**Exercise requirements**
Count the lines of the entries below that contain the word "Select", and reply with the number alone.

[start]

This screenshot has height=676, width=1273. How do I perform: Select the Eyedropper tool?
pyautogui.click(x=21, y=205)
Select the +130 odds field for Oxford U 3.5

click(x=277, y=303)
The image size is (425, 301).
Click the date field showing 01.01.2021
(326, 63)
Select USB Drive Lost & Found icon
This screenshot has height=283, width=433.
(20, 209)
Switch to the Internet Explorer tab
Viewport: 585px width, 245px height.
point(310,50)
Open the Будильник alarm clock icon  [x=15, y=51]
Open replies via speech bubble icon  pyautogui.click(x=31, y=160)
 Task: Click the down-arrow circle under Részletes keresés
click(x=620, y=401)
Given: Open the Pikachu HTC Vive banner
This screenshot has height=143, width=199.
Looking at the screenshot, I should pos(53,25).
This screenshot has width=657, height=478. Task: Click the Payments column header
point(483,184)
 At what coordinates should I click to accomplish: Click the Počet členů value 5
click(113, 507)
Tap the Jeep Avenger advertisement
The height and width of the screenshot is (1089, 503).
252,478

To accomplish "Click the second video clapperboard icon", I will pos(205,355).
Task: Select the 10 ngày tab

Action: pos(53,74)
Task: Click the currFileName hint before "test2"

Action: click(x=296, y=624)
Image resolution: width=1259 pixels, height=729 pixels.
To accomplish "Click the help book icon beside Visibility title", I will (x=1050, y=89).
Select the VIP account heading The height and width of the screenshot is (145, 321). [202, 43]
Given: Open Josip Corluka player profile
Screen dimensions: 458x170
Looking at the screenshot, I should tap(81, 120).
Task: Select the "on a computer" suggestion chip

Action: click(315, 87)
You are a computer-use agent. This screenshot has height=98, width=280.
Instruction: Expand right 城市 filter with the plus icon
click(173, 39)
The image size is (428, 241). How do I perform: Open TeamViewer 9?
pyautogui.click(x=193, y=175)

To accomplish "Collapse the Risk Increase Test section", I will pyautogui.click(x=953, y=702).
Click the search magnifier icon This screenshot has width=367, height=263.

[end]

**Exercise response**
6